● **AVAILABLE RECORDS**:
───
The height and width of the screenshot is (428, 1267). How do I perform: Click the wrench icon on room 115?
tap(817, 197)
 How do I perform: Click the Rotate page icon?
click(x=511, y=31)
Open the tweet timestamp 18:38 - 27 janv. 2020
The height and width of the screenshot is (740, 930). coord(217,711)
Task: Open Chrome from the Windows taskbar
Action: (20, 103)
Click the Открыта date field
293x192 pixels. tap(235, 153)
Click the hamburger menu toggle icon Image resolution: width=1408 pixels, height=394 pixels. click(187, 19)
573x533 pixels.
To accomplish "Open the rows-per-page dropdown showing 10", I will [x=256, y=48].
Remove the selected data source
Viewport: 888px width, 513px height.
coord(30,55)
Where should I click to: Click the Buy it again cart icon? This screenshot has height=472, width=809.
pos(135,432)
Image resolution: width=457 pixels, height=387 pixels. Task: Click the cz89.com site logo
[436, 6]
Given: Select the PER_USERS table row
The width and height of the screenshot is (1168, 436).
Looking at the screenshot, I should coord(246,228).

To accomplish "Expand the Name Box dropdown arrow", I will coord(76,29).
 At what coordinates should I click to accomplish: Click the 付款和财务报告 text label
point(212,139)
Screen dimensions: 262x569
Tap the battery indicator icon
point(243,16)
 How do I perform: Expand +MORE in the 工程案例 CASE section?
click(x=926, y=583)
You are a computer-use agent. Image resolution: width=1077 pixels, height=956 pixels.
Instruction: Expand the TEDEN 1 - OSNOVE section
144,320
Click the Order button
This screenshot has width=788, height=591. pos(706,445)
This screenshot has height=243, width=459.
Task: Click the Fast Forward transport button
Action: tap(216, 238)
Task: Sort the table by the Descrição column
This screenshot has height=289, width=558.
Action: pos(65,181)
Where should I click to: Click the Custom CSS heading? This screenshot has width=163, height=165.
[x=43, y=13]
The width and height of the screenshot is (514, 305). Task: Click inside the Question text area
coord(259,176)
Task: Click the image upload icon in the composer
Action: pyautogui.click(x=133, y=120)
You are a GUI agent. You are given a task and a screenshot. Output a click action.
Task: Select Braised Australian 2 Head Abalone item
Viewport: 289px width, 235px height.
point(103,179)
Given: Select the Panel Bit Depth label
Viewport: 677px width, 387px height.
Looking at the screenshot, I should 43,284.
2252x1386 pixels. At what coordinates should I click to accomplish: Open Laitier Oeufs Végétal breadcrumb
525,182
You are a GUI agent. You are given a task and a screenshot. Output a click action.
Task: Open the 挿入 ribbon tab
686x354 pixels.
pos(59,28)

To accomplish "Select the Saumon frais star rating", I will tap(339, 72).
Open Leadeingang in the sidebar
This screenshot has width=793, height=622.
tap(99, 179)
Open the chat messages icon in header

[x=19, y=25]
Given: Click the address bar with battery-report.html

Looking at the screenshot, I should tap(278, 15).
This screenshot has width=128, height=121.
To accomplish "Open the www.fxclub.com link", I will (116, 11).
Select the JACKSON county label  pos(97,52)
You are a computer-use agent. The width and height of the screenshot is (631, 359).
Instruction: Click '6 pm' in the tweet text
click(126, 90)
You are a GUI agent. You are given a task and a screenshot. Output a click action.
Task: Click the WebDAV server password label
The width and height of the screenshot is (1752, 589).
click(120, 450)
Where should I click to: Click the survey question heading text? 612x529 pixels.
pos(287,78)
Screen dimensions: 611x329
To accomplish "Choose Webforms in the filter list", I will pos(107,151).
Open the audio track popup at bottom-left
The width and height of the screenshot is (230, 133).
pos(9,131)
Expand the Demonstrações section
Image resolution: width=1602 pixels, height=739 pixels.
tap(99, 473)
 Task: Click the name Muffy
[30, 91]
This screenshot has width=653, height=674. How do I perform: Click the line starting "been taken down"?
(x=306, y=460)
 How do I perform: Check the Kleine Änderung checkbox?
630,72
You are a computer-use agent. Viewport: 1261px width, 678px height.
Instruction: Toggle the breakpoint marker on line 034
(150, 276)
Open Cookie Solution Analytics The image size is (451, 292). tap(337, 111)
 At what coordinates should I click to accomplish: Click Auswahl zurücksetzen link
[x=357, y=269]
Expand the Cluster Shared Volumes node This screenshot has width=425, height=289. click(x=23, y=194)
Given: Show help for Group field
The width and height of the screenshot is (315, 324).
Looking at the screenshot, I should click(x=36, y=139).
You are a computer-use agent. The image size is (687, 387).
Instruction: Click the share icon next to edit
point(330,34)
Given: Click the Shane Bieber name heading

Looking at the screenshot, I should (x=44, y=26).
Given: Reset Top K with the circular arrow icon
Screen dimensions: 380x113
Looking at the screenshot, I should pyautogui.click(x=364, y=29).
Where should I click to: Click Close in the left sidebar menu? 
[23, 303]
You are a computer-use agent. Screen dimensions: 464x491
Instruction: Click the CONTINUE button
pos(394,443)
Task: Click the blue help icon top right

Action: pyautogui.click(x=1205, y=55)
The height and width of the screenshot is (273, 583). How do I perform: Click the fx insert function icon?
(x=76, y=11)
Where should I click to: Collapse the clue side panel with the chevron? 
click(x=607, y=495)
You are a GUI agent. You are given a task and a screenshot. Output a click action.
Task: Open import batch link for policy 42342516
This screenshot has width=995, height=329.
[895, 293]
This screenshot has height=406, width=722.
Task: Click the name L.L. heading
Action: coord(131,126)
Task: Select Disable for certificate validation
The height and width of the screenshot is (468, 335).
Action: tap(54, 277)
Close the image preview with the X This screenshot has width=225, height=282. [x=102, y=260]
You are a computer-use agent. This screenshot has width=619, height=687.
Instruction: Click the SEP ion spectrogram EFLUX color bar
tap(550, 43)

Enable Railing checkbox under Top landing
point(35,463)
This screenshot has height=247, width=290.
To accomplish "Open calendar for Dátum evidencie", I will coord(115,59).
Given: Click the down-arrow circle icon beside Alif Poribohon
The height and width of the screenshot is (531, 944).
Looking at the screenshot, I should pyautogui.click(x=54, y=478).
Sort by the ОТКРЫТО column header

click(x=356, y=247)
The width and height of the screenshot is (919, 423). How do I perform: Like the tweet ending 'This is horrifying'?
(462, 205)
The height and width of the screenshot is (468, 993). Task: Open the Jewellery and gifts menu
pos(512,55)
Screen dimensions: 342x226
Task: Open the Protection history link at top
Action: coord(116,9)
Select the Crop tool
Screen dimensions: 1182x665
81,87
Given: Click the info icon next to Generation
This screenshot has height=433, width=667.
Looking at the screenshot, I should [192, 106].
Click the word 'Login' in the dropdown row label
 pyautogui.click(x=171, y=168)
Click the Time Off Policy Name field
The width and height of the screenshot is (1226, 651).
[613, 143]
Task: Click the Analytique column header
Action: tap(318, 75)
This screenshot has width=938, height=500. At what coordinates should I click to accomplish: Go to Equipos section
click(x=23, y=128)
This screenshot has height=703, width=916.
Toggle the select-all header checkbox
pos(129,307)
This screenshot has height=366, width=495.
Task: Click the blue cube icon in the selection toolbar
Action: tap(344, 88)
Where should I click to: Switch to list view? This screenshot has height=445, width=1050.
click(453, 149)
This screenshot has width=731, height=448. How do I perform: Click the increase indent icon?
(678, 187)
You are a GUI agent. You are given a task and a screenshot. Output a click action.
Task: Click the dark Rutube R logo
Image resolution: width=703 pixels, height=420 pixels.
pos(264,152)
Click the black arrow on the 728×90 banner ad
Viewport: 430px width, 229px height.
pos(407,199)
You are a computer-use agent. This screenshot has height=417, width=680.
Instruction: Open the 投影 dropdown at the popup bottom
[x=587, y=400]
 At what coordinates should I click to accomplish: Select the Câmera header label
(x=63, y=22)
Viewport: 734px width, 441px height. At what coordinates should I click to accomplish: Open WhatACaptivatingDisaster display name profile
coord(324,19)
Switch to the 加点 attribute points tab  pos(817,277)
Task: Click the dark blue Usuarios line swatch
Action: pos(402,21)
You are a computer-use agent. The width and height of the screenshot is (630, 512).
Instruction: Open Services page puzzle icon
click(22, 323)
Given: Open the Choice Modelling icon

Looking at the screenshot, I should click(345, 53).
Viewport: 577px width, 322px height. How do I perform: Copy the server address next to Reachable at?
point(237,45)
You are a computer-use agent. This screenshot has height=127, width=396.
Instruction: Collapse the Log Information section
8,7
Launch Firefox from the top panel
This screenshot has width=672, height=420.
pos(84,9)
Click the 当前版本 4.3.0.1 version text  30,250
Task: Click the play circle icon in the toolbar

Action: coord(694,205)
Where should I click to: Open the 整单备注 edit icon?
───
● **HOW TO COMPLETE THIS TASK**: All that is wanted is an exact copy of the lines above from the one with "This screenshot has height=247, width=290." through the one with "Given: Click the info icon next to Generation", with both ends included.

● **ANSWER AREA**:
This screenshot has height=247, width=290.
To accomplish "Open calendar for Dátum evidencie", I will coord(115,59).
Given: Click the down-arrow circle icon beside Alif Poribohon
The height and width of the screenshot is (531, 944).
Looking at the screenshot, I should pyautogui.click(x=54, y=478).
Sort by the ОТКРЫТО column header

click(x=356, y=247)
The width and height of the screenshot is (919, 423). How do I perform: Like the tweet ending 'This is horrifying'?
(462, 205)
The height and width of the screenshot is (468, 993). Task: Open the Jewellery and gifts menu
pos(512,55)
Screen dimensions: 342x226
Task: Open the Protection history link at top
Action: coord(116,9)
Select the Crop tool
Screen dimensions: 1182x665
81,87
Given: Click the info icon next to Generation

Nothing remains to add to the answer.